Segment Start: Supplied entries

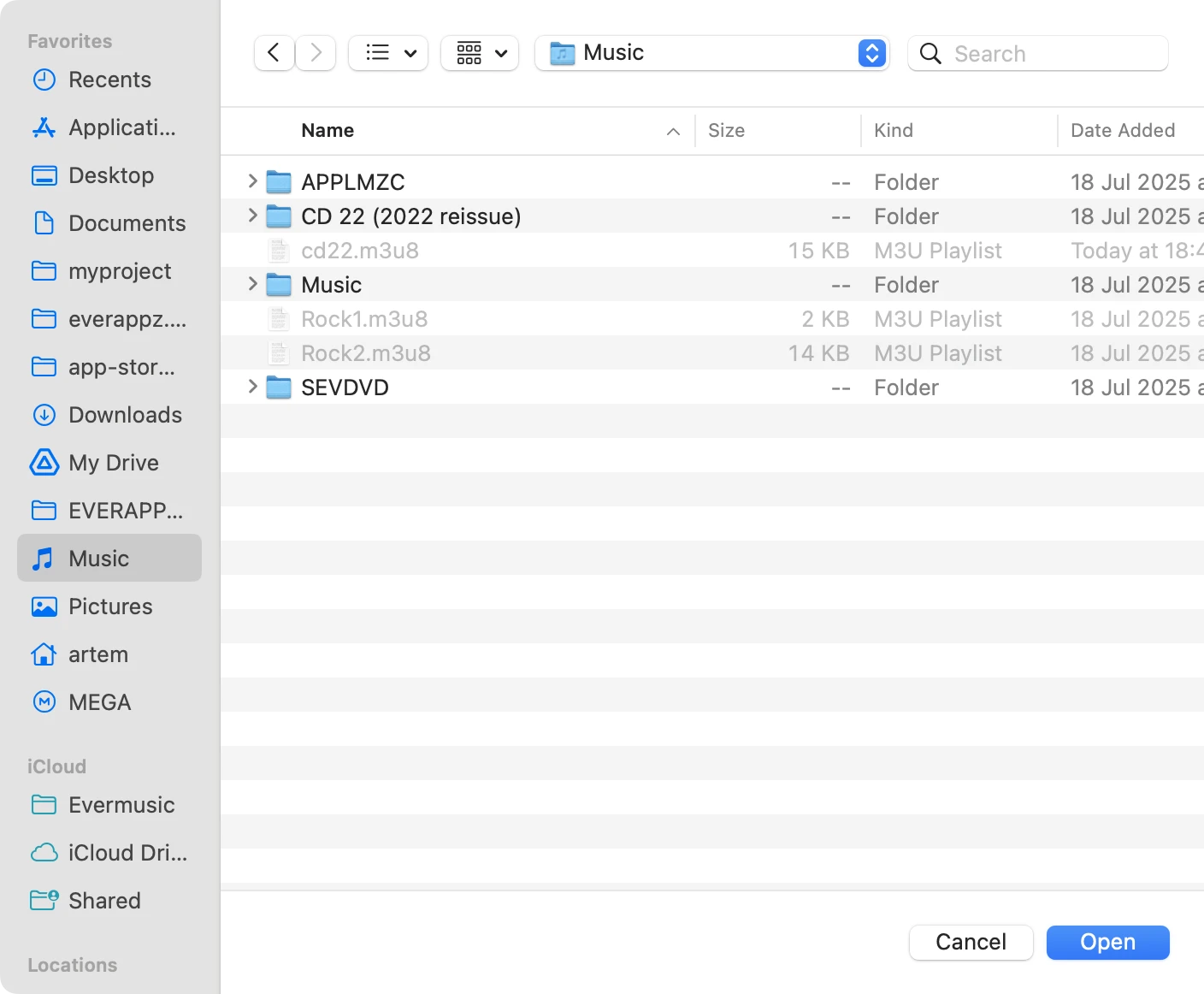Image resolution: width=1204 pixels, height=994 pixels.
Task: Click the Open button
Action: [1107, 942]
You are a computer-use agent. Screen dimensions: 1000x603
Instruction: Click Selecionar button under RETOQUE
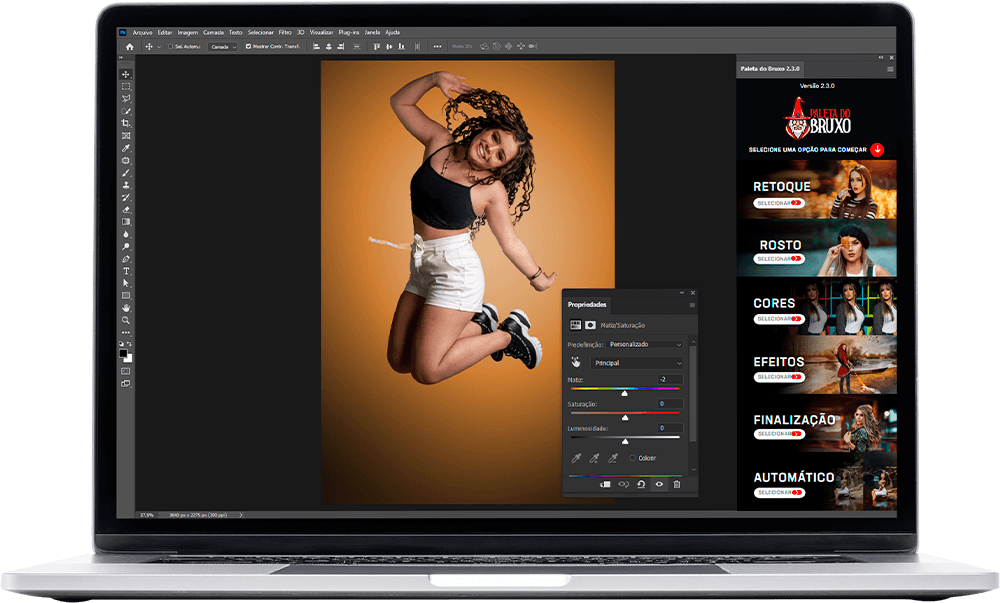(779, 203)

Segment End: Supplied entries

## What is being asked
Exactly repeat only the lines from the one with "You are a computer-use" to the closing line above, both included, and omit every picture.

## Worked solution
You are a computer-use agent. Screen dimensions: 1000x603
Instruction: Click Selecionar button under RETOQUE
(779, 203)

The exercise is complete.